# TASK DETAILS
Pictures left aside, return the lines below exactly, from the one with "Instruction: Enable 包括文本框、脚注和尾注 checkbox" to the end, including both ends.

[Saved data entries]
┄┄┄┄┄┄

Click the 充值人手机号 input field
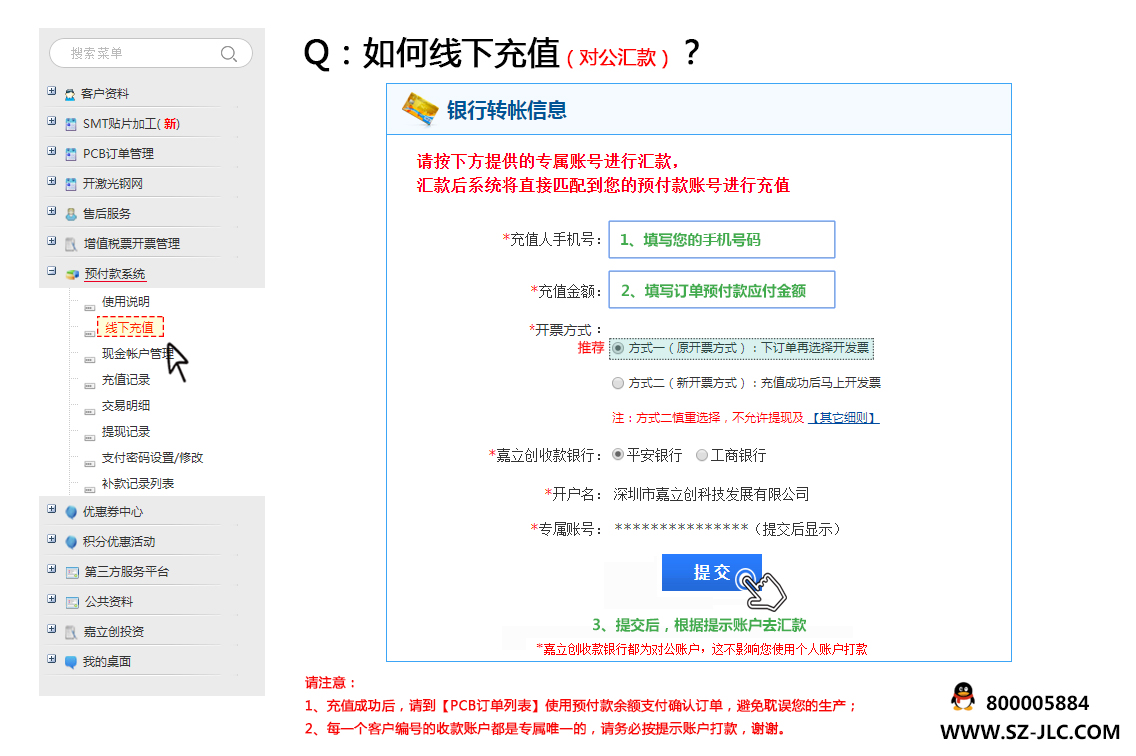(x=722, y=239)

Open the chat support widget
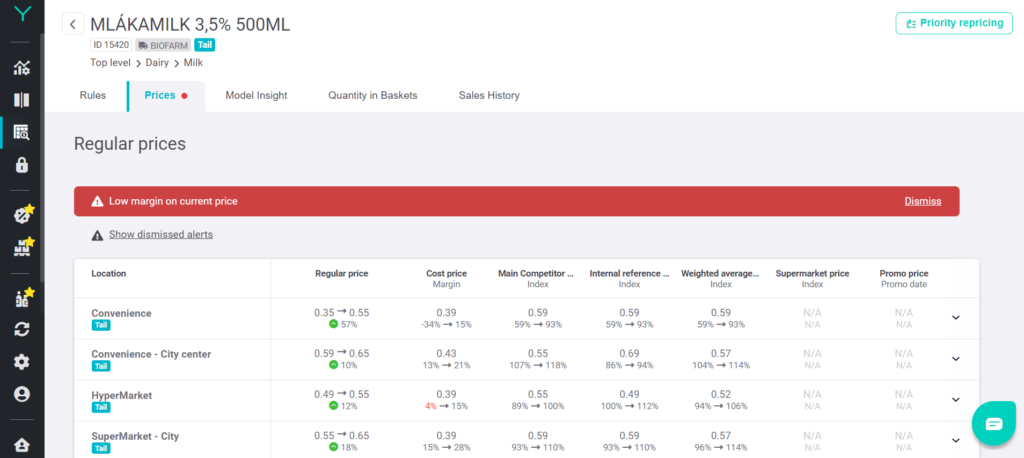click(993, 423)
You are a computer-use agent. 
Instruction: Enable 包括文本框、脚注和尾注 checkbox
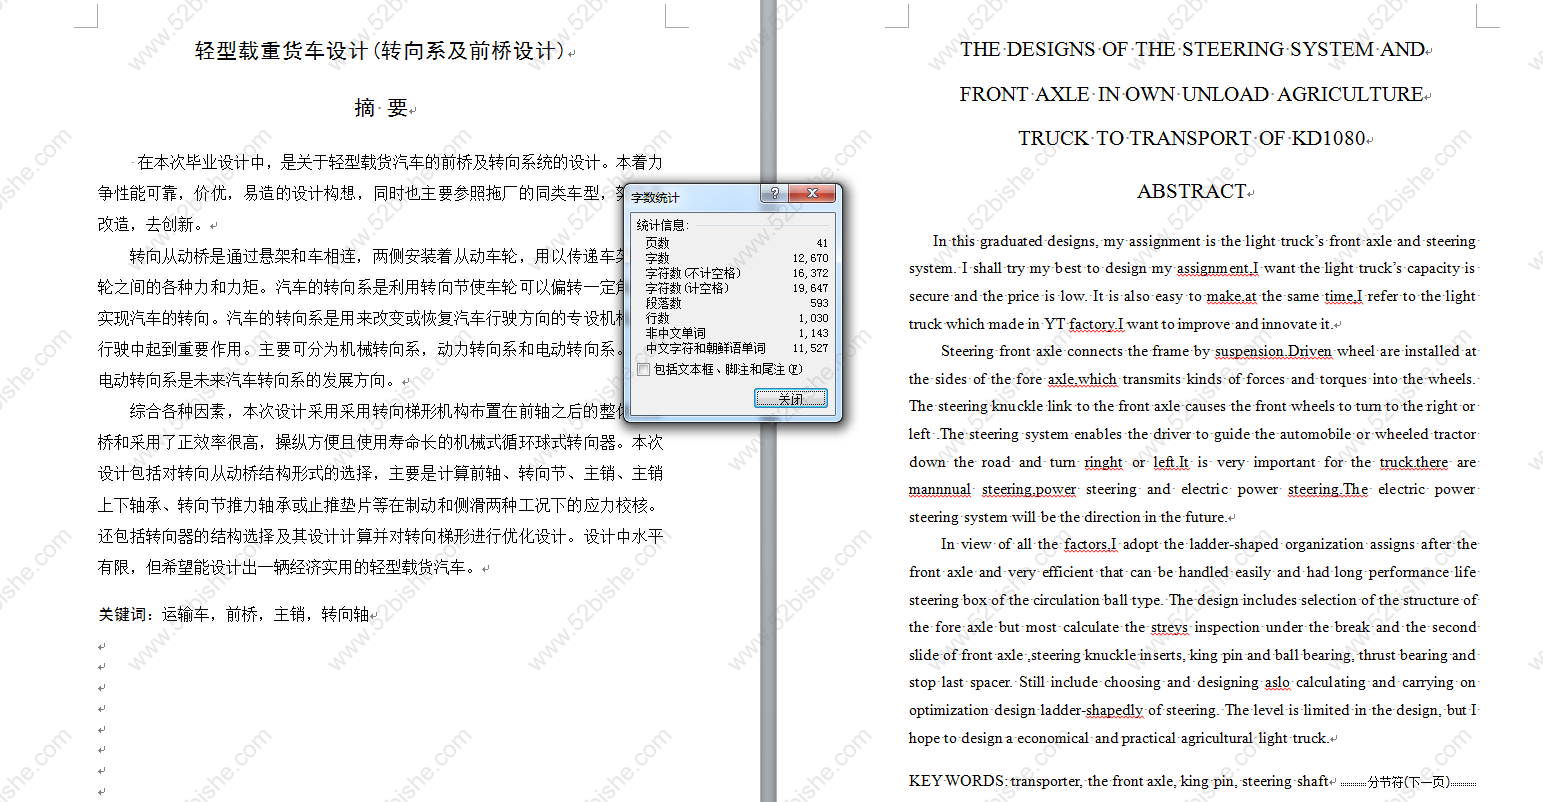point(644,369)
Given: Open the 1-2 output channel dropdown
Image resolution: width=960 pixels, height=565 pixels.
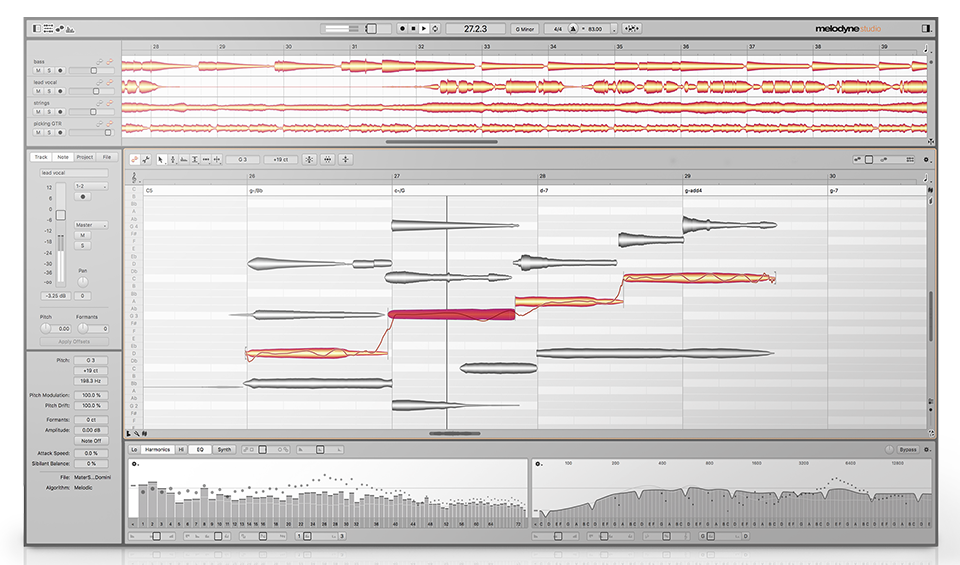Looking at the screenshot, I should pos(84,186).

┄┄┄┄┄┄

# TASK ANSWER
Instruction: Enable 包括文本框、脚注和尾注 checkbox
point(644,369)
Given: Open the 1-2 output channel dropdown
Image resolution: width=960 pixels, height=565 pixels.
Looking at the screenshot, I should pos(84,186).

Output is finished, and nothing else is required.